A 14 day free trial without requiring any form of payment as collateral is being offered. Adjusting the price on the product for leverage is not an option.
Answers
Demos and free trials seem to be the only ways SaaS vendors can think about selling.
Funny thing: the same issues that plagued the IT field ten years ago (!) continue today.
The answer is in education. I don't mean teaching the prospect for free; I mean as the seller educating yourself on the true state of the target market so you can begin the sales conversation on ground they already believe in...and using education as a tool to bring the prospect around to your point of view.

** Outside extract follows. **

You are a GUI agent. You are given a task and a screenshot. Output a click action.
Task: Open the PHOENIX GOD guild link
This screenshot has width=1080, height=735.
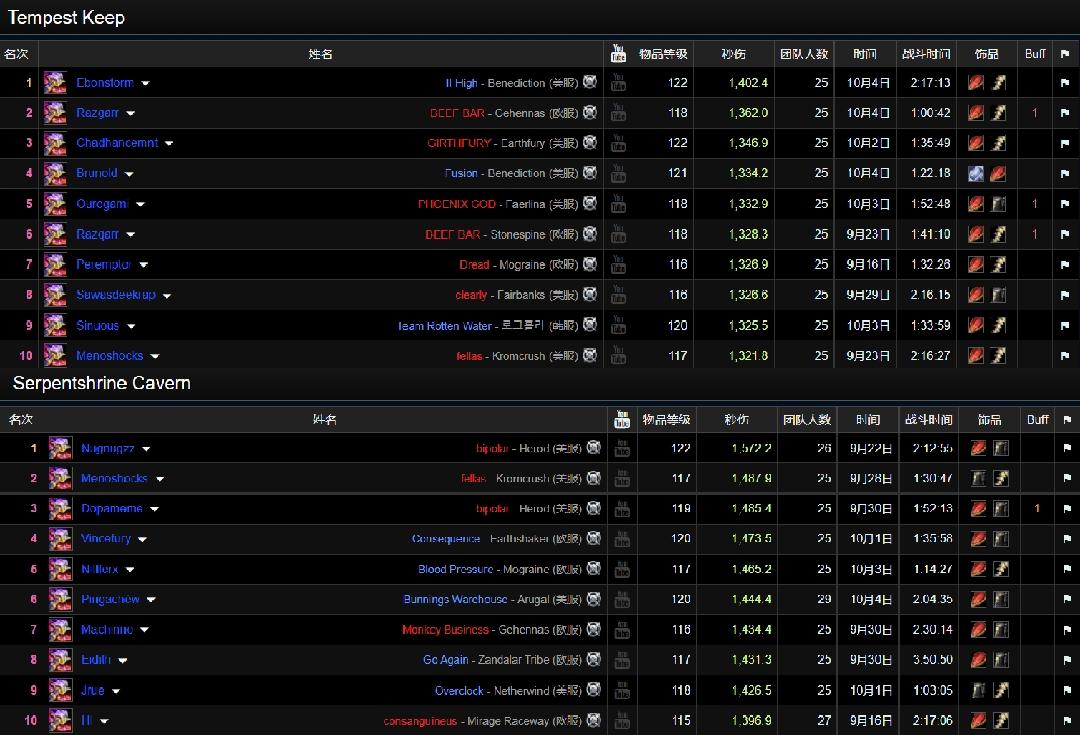click(x=456, y=204)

I've made a couple videos and written a couple blog posts on the topic. Here they are:
Why Demos Fail to Sell:
http://www.youtube.com/watch?v=pKK5Anu9keM
Blog post: http://www.salestactics.org/why-demos-fail-to-sell/
SaaS Sales Problems:
http://www.youtube.com/watch?v=nDZQ_8Srt7g
Blog post: http://www.salestactics.org/how-saas-vendors-get-it-wrong/
If you want to develop an effective sales funnel for your SaaS, book a call and let's get started. Given the jump in expertise required, it's probably not something you're going to figure out correctly on your own in a short time, and I can save you that time--and those lost sales.
My answer is:
- Leveraging exceptional success stories based on your previous clients.
- Great engaging videos directly from the landing page.
- Building a newsletter strategy sharing weekly articles about how your clients are growing their businesses week by week
- Delayed first payment on the first month to give them time to install and learn how to use the platform
- Substitute the trial time with an engaging webinar that includes a Q&A
To talk about how to apply these strategies and with which apps let's book a call.
I advised many marketing SAAS companies to improve their business models in the past years.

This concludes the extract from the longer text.